(Problem statement): Extract all lines in the data that contain the word "notes".

BEGIN Supplied material

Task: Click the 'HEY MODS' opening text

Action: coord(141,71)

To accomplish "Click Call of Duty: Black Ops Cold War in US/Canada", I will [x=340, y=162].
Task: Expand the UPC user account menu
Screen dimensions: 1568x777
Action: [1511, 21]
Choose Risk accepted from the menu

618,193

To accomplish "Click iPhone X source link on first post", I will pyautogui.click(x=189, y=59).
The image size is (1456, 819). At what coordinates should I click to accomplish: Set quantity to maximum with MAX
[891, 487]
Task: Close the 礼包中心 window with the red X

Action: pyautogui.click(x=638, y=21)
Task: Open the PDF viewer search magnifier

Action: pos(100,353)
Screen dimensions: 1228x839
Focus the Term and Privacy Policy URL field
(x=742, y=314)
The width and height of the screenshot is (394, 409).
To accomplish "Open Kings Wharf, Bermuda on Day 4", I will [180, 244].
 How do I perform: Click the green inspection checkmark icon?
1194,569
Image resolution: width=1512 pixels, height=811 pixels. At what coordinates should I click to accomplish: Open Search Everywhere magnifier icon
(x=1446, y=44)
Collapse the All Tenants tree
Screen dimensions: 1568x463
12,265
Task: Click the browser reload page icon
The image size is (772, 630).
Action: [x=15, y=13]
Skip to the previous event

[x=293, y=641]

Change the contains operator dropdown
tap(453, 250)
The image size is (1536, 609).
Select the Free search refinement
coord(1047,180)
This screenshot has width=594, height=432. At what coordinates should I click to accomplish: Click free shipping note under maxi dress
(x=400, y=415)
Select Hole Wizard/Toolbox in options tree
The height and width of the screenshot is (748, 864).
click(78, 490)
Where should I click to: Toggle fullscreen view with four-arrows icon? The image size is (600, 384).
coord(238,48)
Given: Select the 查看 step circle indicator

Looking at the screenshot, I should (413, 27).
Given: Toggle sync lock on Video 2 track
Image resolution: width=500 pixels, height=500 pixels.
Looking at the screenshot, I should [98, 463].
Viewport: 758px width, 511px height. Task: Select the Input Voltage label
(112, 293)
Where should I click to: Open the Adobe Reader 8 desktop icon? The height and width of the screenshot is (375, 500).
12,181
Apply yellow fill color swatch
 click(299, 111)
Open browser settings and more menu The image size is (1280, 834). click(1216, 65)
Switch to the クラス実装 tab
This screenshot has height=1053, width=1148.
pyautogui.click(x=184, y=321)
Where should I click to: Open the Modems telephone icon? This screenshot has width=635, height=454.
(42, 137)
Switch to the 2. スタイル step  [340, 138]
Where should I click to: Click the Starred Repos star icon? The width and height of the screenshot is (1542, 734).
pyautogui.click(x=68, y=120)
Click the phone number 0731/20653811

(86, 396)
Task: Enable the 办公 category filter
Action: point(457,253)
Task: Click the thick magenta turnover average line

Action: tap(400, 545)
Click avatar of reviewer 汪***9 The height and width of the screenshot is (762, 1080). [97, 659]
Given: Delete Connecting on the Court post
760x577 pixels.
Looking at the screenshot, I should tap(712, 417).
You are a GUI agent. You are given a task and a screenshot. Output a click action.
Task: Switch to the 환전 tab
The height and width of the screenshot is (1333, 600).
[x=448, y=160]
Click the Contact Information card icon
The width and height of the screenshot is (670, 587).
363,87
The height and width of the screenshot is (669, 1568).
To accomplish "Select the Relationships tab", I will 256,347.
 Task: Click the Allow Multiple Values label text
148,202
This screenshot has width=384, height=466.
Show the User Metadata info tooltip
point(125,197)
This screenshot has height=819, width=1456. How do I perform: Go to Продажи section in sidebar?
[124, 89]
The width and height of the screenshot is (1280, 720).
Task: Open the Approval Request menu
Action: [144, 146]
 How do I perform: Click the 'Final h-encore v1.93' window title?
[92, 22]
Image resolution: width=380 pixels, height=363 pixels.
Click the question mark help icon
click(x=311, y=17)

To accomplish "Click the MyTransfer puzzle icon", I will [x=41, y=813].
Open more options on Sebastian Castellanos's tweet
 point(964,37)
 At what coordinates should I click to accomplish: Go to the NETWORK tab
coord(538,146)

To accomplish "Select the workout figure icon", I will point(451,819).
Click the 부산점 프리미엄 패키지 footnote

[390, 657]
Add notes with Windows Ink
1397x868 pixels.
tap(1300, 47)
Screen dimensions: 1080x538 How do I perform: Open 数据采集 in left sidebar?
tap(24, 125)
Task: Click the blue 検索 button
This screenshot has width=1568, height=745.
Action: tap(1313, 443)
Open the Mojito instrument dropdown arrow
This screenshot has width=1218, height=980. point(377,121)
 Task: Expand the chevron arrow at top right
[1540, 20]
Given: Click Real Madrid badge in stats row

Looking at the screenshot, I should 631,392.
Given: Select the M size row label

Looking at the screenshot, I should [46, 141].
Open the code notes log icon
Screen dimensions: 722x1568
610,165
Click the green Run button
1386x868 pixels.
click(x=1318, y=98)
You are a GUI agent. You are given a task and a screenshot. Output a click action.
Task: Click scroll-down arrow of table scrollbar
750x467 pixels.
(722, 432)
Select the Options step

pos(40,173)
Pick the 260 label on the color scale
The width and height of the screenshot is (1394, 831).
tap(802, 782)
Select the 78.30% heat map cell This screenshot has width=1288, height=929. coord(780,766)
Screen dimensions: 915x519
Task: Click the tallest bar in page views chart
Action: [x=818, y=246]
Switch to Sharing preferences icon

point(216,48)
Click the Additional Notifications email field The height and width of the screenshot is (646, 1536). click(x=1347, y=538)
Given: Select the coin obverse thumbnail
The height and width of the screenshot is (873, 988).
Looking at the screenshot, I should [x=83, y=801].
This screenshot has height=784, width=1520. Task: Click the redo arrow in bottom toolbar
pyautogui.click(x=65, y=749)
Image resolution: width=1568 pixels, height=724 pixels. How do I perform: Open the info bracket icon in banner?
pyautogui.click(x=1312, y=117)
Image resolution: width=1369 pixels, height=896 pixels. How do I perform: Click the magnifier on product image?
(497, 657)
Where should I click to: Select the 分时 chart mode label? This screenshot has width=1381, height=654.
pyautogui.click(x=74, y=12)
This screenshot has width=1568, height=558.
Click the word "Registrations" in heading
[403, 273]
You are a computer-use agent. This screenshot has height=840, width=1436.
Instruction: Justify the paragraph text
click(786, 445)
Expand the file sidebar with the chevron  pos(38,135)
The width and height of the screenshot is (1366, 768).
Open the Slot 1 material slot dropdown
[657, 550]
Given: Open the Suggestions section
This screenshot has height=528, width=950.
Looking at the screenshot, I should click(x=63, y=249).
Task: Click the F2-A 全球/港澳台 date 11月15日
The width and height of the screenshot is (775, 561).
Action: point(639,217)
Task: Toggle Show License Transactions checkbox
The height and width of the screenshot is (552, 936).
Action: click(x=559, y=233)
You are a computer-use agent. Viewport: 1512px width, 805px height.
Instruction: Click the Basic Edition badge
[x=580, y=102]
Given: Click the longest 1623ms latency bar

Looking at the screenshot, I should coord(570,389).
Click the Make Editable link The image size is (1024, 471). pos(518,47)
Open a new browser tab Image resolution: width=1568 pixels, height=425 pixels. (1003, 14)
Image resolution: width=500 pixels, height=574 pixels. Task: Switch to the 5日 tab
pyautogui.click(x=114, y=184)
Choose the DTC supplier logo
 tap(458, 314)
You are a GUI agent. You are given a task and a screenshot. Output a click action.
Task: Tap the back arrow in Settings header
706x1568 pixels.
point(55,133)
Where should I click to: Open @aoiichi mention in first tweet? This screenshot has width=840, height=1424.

END Supplied material

(Result):
Add notes with Windows Ink
Open the code notes log icon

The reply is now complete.